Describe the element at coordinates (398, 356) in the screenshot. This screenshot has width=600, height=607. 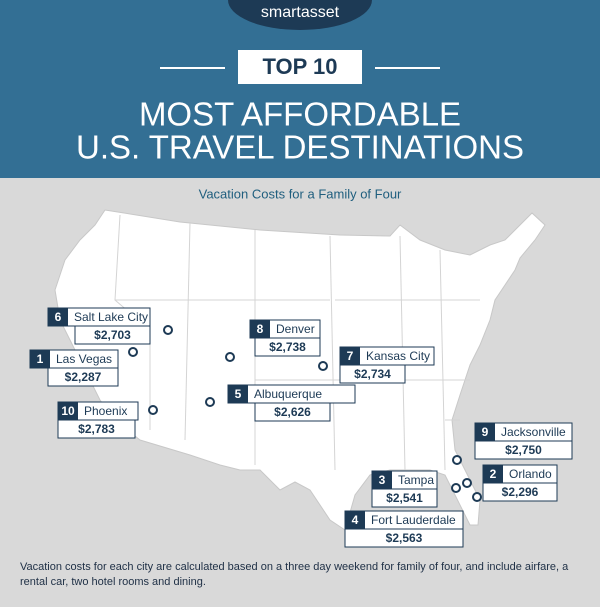
I see `city-name: Kansas City` at that location.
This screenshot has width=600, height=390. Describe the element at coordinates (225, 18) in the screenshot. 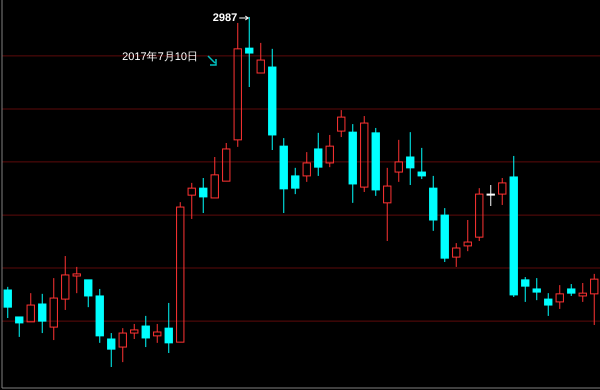

I see `annotation: 2987` at that location.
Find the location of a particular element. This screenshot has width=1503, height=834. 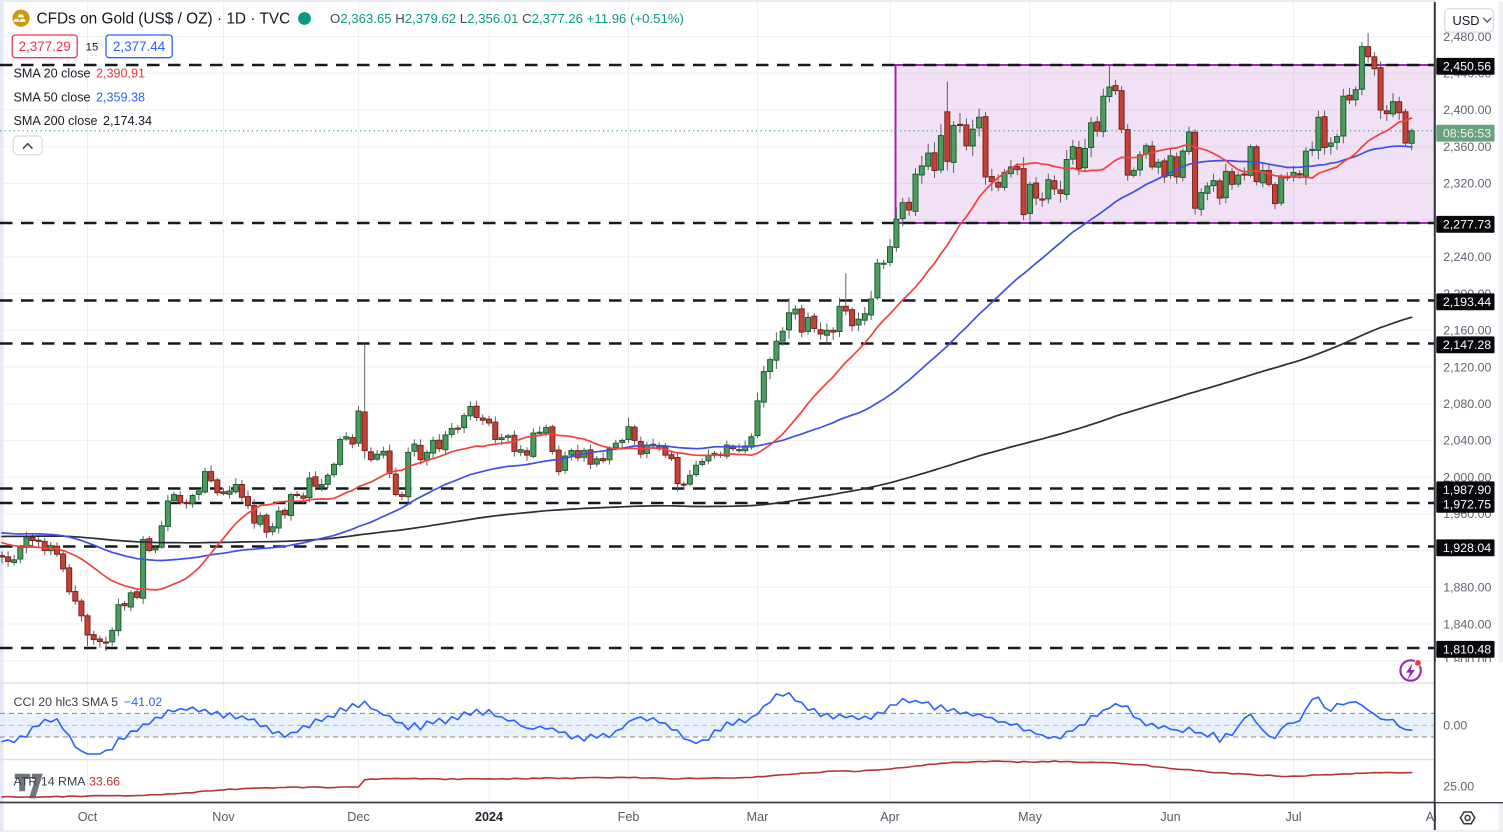

svg-text: 2,450.56 is located at coordinates (1467, 67).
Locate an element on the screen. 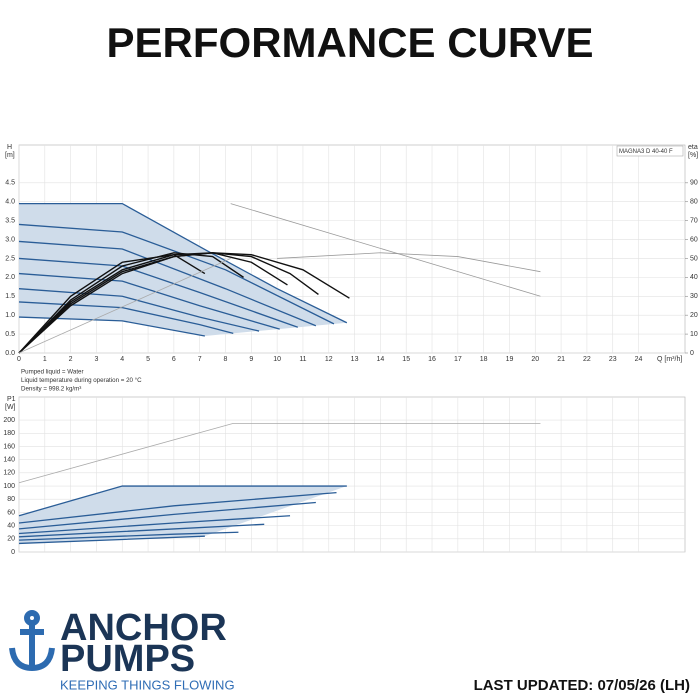  x-tick-label: 1 is located at coordinates (45, 360).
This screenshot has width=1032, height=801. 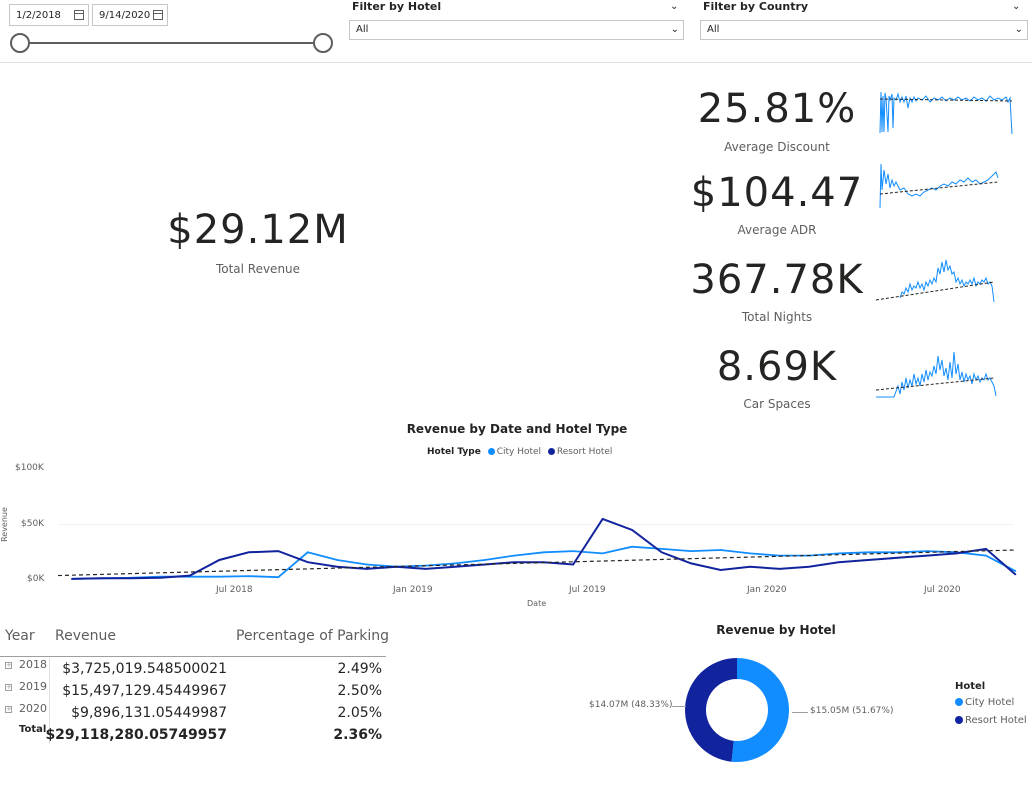 I want to click on average-discount-sparkline, so click(x=946, y=113).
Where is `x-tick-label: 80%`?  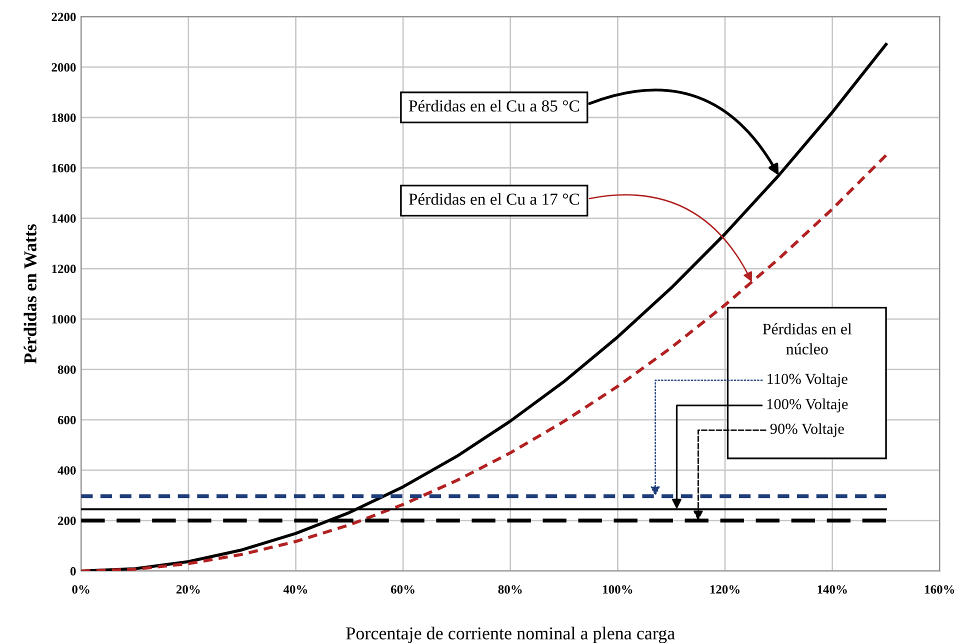
x-tick-label: 80% is located at coordinates (510, 590).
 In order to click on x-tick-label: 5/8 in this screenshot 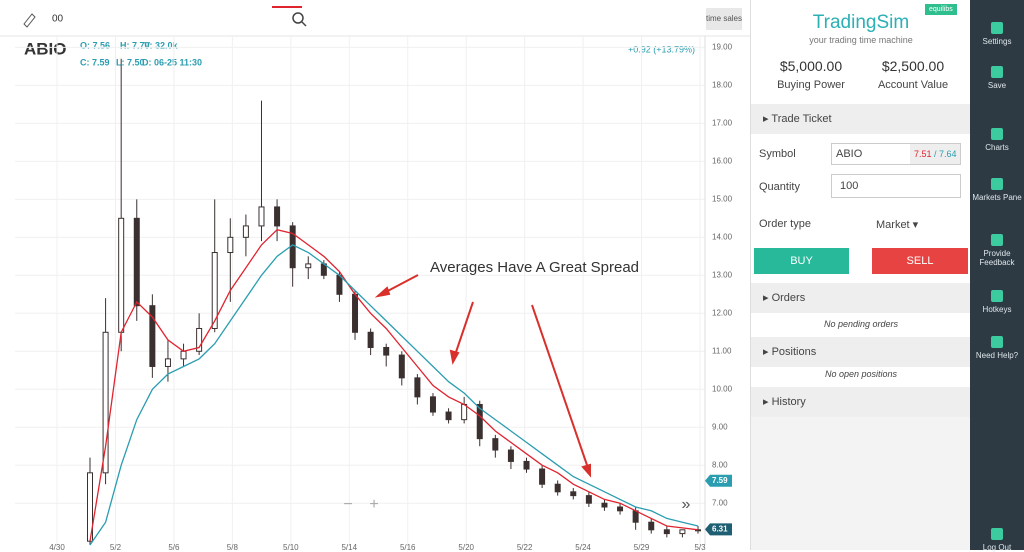, I will do `click(233, 546)`.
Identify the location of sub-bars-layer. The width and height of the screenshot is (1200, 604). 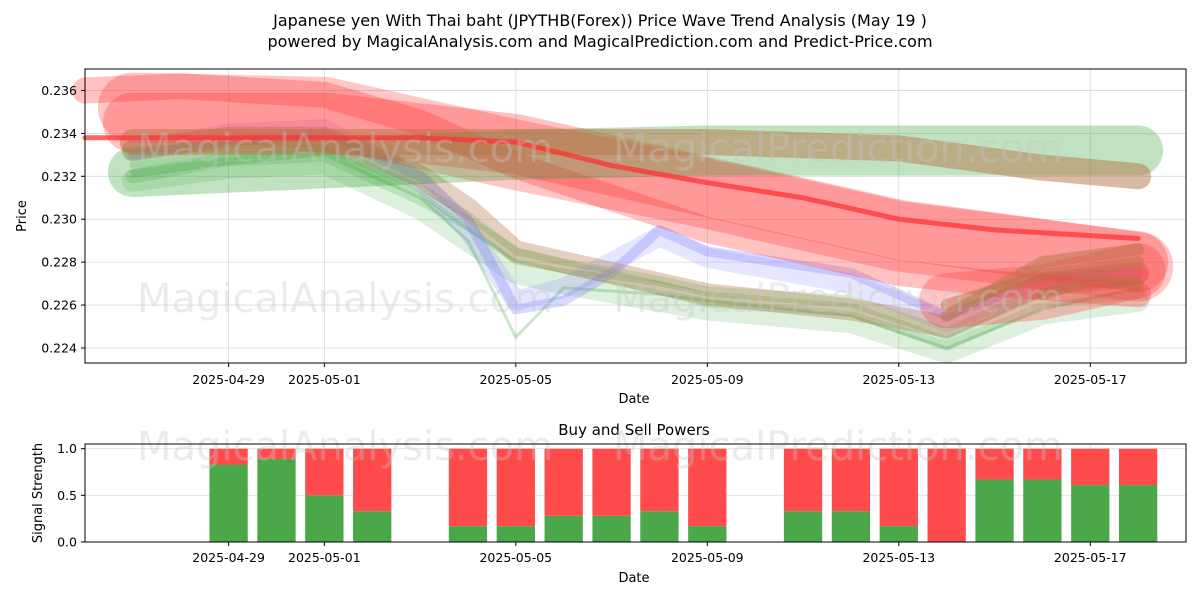
(684, 495).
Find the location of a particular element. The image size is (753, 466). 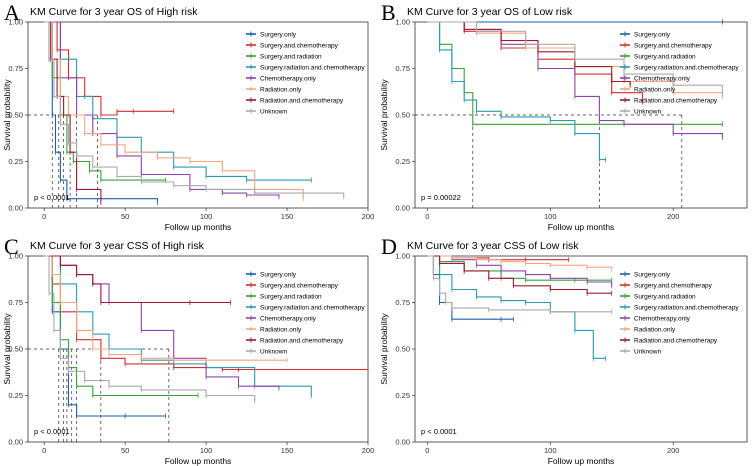

panel-letter: B is located at coordinates (388, 12).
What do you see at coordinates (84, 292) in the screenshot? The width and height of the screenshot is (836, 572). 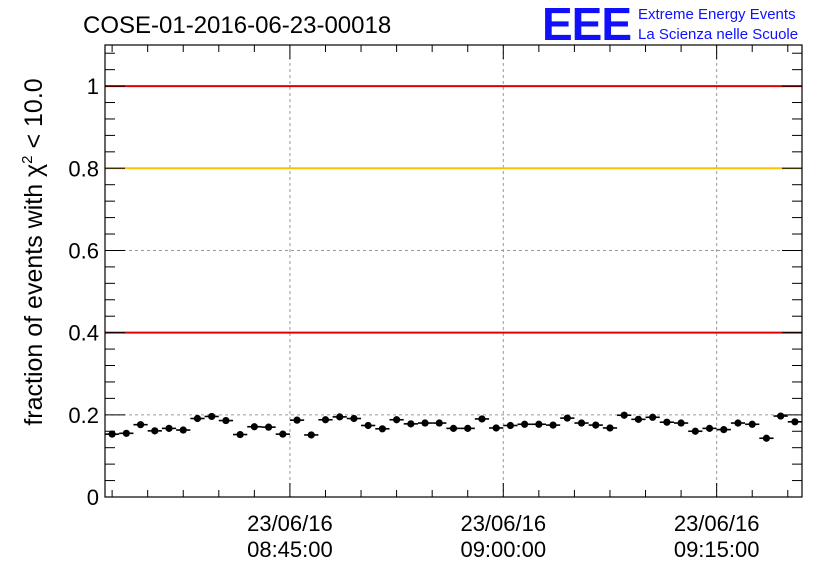 I see `y-tick-labels: 0 0.2 0.4 0.6 0.8 1` at bounding box center [84, 292].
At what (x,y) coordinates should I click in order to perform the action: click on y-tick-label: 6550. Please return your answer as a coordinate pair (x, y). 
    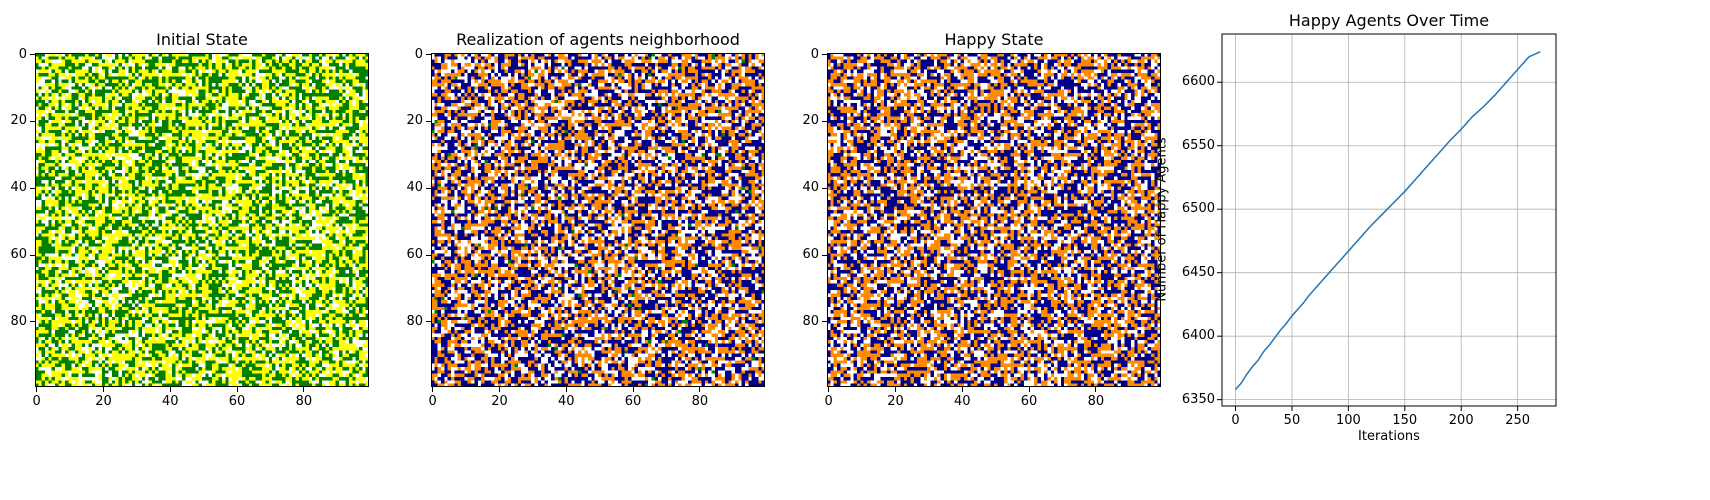
    Looking at the image, I should click on (1198, 145).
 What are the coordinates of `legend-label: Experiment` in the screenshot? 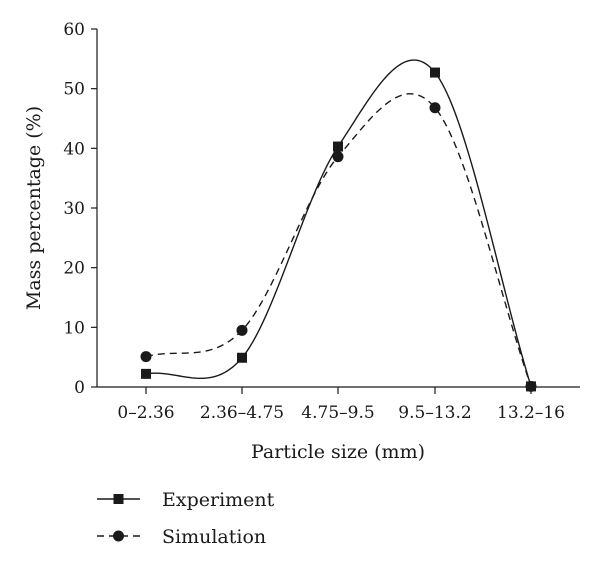 It's located at (218, 500).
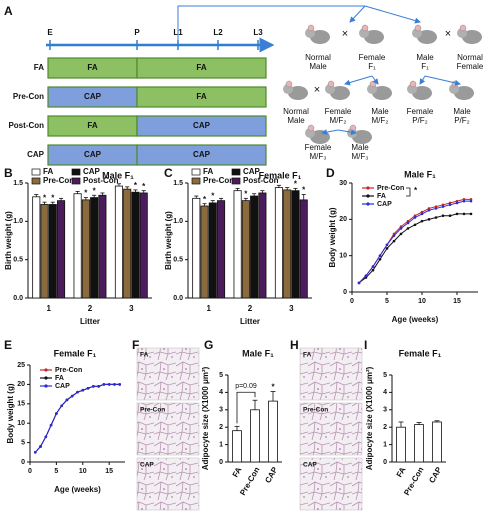 The width and height of the screenshot is (483, 515). I want to click on y-tick-label: 30, so click(343, 184).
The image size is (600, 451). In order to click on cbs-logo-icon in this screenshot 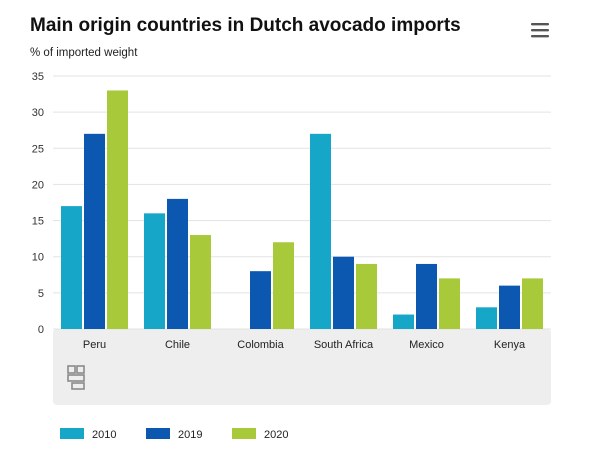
□ □ □ □
→ Task item
Can you repeat the material word for word, starting at its first line and going on through the line with "svg-text: 2,450.56 is", with that line included and the pictures left out?

→ Output below
Describe the element at coordinates (398, 356) in the screenshot. This screenshot has width=600, height=607. 
I see `city-name: Kansas City` at that location.
This screenshot has width=600, height=390. Describe the element at coordinates (225, 18) in the screenshot. 

I see `annotation: 2987` at that location.
Find the location of a particular element. This screenshot has width=1503, height=834. 

svg-text: 2,450.56 is located at coordinates (1467, 67).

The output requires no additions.